# [What to do]
For each record below, write an exact copy.

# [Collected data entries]
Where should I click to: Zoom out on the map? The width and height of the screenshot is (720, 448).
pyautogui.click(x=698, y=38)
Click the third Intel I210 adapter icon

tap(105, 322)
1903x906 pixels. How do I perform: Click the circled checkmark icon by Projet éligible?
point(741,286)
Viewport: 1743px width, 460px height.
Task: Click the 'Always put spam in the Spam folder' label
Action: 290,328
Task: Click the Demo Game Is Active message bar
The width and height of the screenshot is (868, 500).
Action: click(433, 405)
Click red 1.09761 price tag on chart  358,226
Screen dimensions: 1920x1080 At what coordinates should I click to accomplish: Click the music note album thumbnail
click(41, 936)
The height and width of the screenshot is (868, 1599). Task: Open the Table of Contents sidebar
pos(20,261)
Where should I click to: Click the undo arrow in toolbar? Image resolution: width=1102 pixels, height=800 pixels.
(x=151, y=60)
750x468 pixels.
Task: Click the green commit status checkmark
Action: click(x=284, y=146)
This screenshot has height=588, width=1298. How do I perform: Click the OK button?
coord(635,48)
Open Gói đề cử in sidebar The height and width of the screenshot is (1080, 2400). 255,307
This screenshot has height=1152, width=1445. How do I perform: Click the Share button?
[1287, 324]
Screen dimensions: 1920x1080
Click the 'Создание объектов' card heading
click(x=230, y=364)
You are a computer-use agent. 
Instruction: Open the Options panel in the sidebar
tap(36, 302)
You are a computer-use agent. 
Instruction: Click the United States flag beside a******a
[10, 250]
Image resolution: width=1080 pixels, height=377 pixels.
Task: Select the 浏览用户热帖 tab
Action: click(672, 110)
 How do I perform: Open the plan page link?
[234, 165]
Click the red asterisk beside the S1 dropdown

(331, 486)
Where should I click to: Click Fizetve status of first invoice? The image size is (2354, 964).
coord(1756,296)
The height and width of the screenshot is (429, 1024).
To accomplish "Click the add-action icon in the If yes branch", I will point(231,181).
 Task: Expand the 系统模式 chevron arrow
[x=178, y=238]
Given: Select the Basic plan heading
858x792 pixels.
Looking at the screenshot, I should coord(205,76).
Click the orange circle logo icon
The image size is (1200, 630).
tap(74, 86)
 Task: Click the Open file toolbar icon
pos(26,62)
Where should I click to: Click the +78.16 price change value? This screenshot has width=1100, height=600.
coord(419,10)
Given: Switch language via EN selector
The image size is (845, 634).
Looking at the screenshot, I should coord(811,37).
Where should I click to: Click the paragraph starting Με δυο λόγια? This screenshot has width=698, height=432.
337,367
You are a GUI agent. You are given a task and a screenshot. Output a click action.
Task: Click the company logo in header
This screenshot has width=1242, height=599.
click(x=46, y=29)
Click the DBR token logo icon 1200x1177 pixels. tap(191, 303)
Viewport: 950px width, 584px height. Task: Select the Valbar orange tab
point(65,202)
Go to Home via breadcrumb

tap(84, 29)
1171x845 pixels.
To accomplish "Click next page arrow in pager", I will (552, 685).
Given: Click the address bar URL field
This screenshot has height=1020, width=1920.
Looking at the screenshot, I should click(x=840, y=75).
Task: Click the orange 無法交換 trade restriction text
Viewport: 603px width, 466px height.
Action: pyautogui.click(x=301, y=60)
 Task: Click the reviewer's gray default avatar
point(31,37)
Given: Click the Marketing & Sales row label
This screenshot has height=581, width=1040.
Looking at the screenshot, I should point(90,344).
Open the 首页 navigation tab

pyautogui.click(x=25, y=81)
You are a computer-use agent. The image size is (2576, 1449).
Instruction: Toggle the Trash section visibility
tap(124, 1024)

# [Exercise result]
Where should I click to: Zoom out on the map? The width and height of the screenshot is (720, 448).
pyautogui.click(x=698, y=38)
Click the third Intel I210 adapter icon

tap(105, 322)
1903x906 pixels. How do I perform: Click the circled checkmark icon by Projet éligible?
point(741,286)
Viewport: 1743px width, 460px height.
Task: Click the 'Always put spam in the Spam folder' label
Action: 290,328
Task: Click the Demo Game Is Active message bar
The width and height of the screenshot is (868, 500).
Action: click(433, 405)
Click red 1.09761 price tag on chart  358,226
Screen dimensions: 1920x1080 At what coordinates should I click to accomplish: Click the music note album thumbnail
click(41, 936)
The height and width of the screenshot is (868, 1599). Task: Open the Table of Contents sidebar
pos(20,261)
Where should I click to: Click the undo arrow in toolbar? Image resolution: width=1102 pixels, height=800 pixels.
(x=151, y=60)
750x468 pixels.
Task: Click the green commit status checkmark
Action: click(x=284, y=146)
This screenshot has height=588, width=1298. How do I perform: Click the OK button?
coord(635,48)
Open Gói đề cử in sidebar The height and width of the screenshot is (1080, 2400). 255,307
This screenshot has height=1152, width=1445. How do I perform: Click the Share button?
[1287, 324]
Screen dimensions: 1920x1080
Click the 'Создание объектов' card heading
click(x=230, y=364)
You are a computer-use agent. 
Instruction: Open the Options panel in the sidebar
tap(36, 302)
You are a computer-use agent. 
Instruction: Click the United States flag beside a******a
[10, 250]
Image resolution: width=1080 pixels, height=377 pixels.
Task: Select the 浏览用户热帖 tab
Action: click(672, 110)
 How do I perform: Open the plan page link?
[234, 165]
Click the red asterisk beside the S1 dropdown

(331, 486)
Where should I click to: Click Fizetve status of first invoice? The image size is (2354, 964).
coord(1756,296)
The height and width of the screenshot is (429, 1024).
To accomplish "Click the add-action icon in the If yes branch", I will point(231,181).
 Task: Expand the 系统模式 chevron arrow
[x=178, y=238]
Given: Select the Basic plan heading
858x792 pixels.
Looking at the screenshot, I should coord(205,76).
Click the orange circle logo icon
The image size is (1200, 630).
tap(74, 86)
 Task: Click the Open file toolbar icon
pos(26,62)
Where should I click to: Click the +78.16 price change value? This screenshot has width=1100, height=600.
coord(419,10)
Given: Switch language via EN selector
The image size is (845, 634).
Looking at the screenshot, I should coord(811,37).
Where should I click to: Click the paragraph starting Με δυο λόγια? This screenshot has width=698, height=432.
337,367
You are a GUI agent. You are given a task and a screenshot. Output a click action.
Task: Click the company logo in header
This screenshot has width=1242, height=599.
click(x=46, y=29)
Click the DBR token logo icon 1200x1177 pixels. tap(191, 303)
Viewport: 950px width, 584px height. Task: Select the Valbar orange tab
point(65,202)
Go to Home via breadcrumb

tap(84, 29)
1171x845 pixels.
To accomplish "Click next page arrow in pager", I will (552, 685).
Given: Click the address bar URL field
This screenshot has height=1020, width=1920.
Looking at the screenshot, I should click(x=840, y=75).
Task: Click the orange 無法交換 trade restriction text
Viewport: 603px width, 466px height.
Action: pyautogui.click(x=301, y=60)
 Task: Click the reviewer's gray default avatar
point(31,37)
Given: Click the Marketing & Sales row label
This screenshot has height=581, width=1040.
Looking at the screenshot, I should point(90,344).
Open the 首页 navigation tab

pyautogui.click(x=25, y=81)
You are a computer-use agent. The image size is (2576, 1449).
Instruction: Toggle the Trash section visibility
tap(124, 1024)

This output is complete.